What the task requires: Could you give back every entry below exactly, with the pictures dropped?

Extracted data:
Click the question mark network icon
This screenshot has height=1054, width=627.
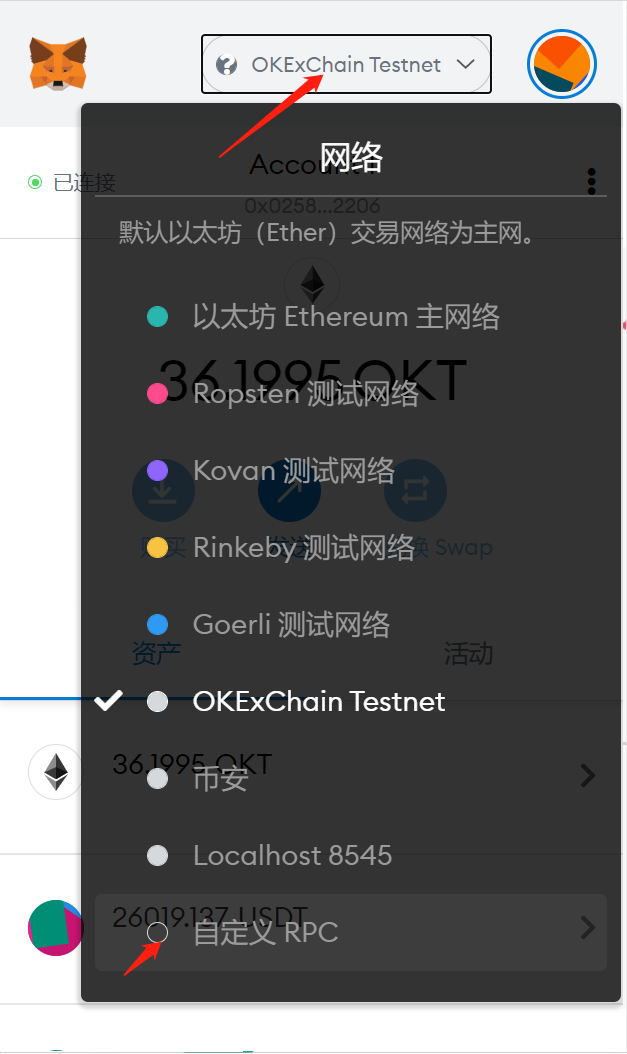click(227, 65)
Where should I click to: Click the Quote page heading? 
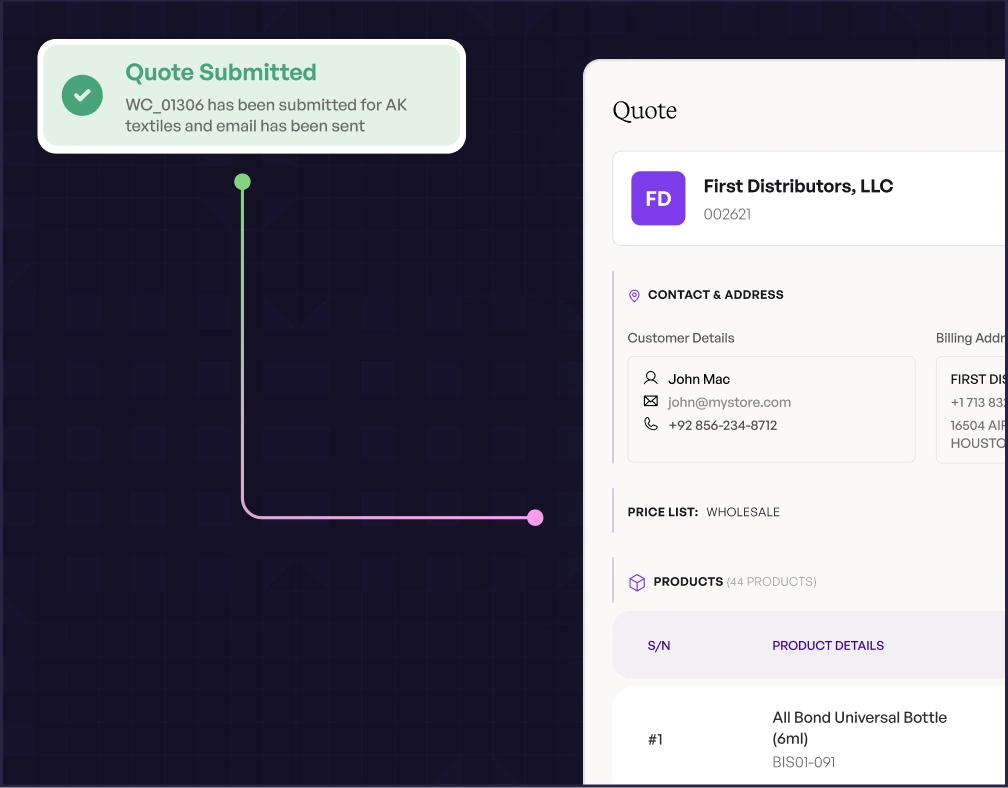(x=644, y=110)
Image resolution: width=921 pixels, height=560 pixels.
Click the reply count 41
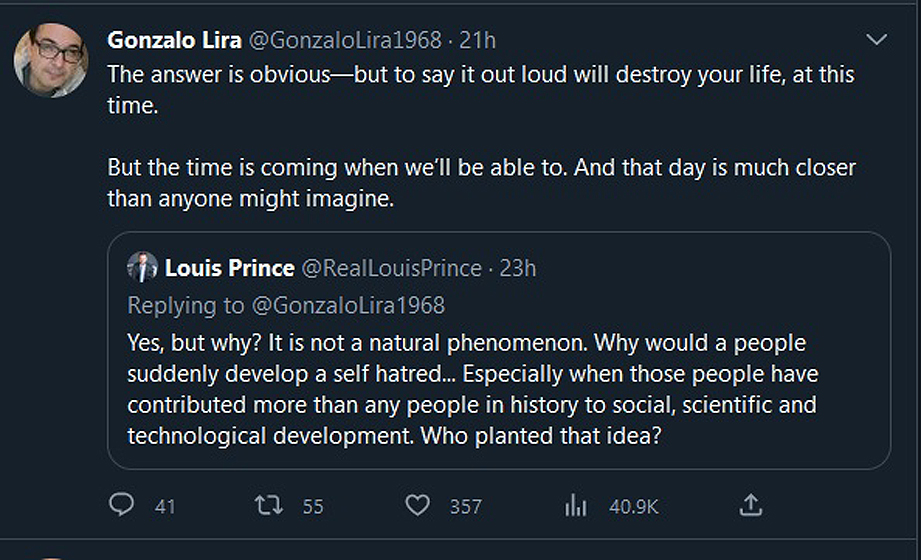165,507
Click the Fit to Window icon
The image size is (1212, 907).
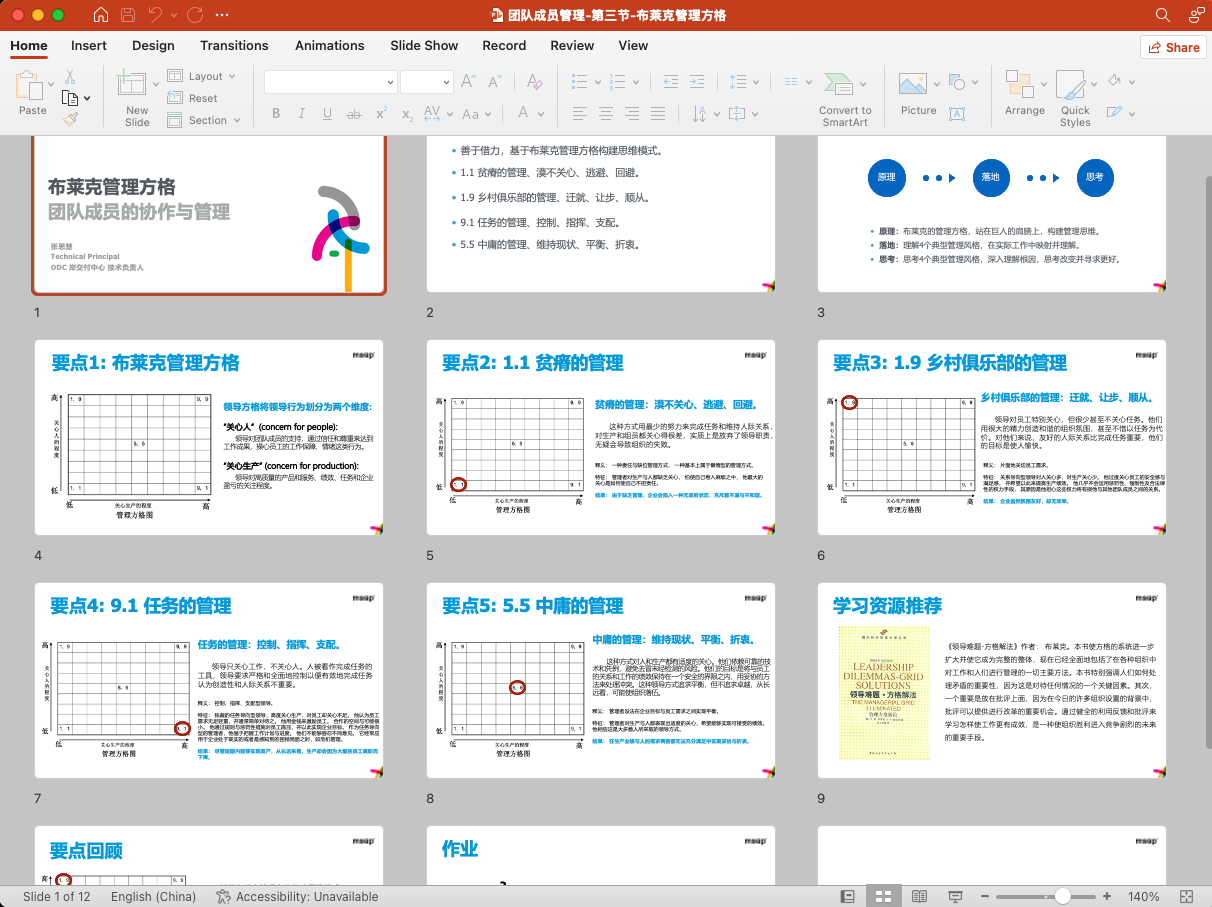[x=1187, y=896]
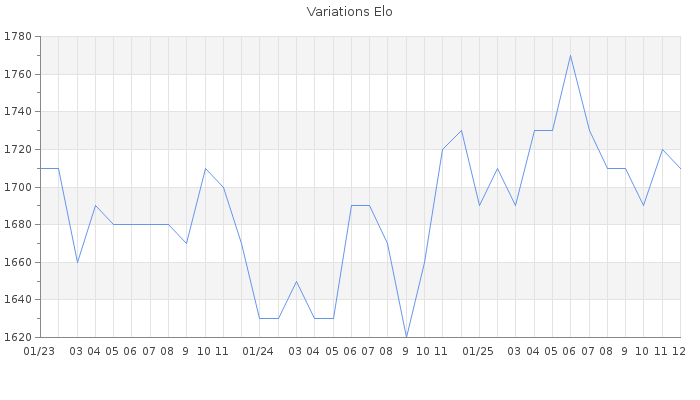Click the Elo line's first point at 01/23
700x400 pixels.
pos(40,168)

Expected output:
Click the question mark network icon
This screenshot has height=1054, width=627.
click(227, 65)
Where should I click to: Click the Quote page heading? 
(x=644, y=110)
Image resolution: width=921 pixels, height=560 pixels.
Click the reply count 41
165,507
Click the Fit to Window icon
The image size is (1212, 907).
[x=1187, y=896]
Click the Elo line's first point at 01/23
700x400 pixels.
pos(40,168)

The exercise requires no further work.